_The task_:
Copy every line of the records below, word for word and with nothing changed.

_Dataset records_:
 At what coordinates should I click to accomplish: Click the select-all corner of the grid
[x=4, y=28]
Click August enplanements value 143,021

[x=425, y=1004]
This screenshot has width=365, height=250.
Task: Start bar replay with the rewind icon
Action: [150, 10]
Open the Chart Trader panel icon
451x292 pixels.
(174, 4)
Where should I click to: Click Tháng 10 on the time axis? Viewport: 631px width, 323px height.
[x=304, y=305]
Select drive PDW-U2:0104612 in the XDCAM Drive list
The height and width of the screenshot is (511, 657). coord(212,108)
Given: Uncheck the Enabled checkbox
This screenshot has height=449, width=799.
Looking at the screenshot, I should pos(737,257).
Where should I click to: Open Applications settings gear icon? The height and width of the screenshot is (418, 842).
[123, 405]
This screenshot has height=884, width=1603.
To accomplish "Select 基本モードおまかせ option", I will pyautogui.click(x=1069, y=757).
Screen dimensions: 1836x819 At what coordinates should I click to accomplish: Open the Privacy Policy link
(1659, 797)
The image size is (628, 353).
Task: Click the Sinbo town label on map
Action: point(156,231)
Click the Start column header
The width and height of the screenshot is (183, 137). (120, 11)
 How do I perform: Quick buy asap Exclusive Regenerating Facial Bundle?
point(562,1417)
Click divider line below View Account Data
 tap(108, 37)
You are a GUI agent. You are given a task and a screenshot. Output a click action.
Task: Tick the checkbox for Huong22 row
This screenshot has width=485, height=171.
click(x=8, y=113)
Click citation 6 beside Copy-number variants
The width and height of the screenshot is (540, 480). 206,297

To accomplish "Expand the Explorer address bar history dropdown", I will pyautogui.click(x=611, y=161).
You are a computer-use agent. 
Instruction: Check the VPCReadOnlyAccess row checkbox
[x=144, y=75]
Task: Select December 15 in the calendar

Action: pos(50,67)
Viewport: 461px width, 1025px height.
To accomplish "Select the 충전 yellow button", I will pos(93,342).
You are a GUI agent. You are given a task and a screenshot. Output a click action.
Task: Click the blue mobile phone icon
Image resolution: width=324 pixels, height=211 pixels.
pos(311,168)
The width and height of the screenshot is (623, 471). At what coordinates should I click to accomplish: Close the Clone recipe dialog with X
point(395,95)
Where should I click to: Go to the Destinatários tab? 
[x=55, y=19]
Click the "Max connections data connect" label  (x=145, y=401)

_Problem solution_:
 At what coordinates should I click to accomplish: Click the select-all corner of the grid
[x=4, y=28]
Click August enplanements value 143,021

[x=425, y=1004]
This screenshot has width=365, height=250.
Task: Start bar replay with the rewind icon
Action: [150, 10]
Open the Chart Trader panel icon
451x292 pixels.
(174, 4)
Where should I click to: Click Tháng 10 on the time axis? Viewport: 631px width, 323px height.
[x=304, y=305]
Select drive PDW-U2:0104612 in the XDCAM Drive list
The height and width of the screenshot is (511, 657). coord(212,108)
Given: Uncheck the Enabled checkbox
This screenshot has height=449, width=799.
Looking at the screenshot, I should pos(737,257).
Where should I click to: Open Applications settings gear icon? The height and width of the screenshot is (418, 842).
[123, 405]
This screenshot has height=884, width=1603.
To accomplish "Select 基本モードおまかせ option", I will pyautogui.click(x=1069, y=757).
Screen dimensions: 1836x819 At what coordinates should I click to accomplish: Open the Privacy Policy link
(1659, 797)
The image size is (628, 353).
Task: Click the Sinbo town label on map
Action: point(156,231)
Click the Start column header
The width and height of the screenshot is (183, 137). (120, 11)
 How do I perform: Quick buy asap Exclusive Regenerating Facial Bundle?
point(562,1417)
Click divider line below View Account Data
 tap(108, 37)
You are a GUI agent. You are given a task and a screenshot. Output a click action.
Task: Tick the checkbox for Huong22 row
This screenshot has width=485, height=171.
click(x=8, y=113)
Click citation 6 beside Copy-number variants
The width and height of the screenshot is (540, 480). 206,297

To accomplish "Expand the Explorer address bar history dropdown", I will pyautogui.click(x=611, y=161).
You are a computer-use agent. 
Instruction: Check the VPCReadOnlyAccess row checkbox
[x=144, y=75]
Task: Select December 15 in the calendar

Action: pos(50,67)
Viewport: 461px width, 1025px height.
To accomplish "Select the 충전 yellow button", I will pos(93,342).
You are a GUI agent. You are given a task and a screenshot. Output a click action.
Task: Click the blue mobile phone icon
Image resolution: width=324 pixels, height=211 pixels.
pos(311,168)
The width and height of the screenshot is (623, 471). At what coordinates should I click to accomplish: Close the Clone recipe dialog with X
point(395,95)
Where should I click to: Go to the Destinatários tab? 
[x=55, y=19]
Click the "Max connections data connect" label  (x=145, y=401)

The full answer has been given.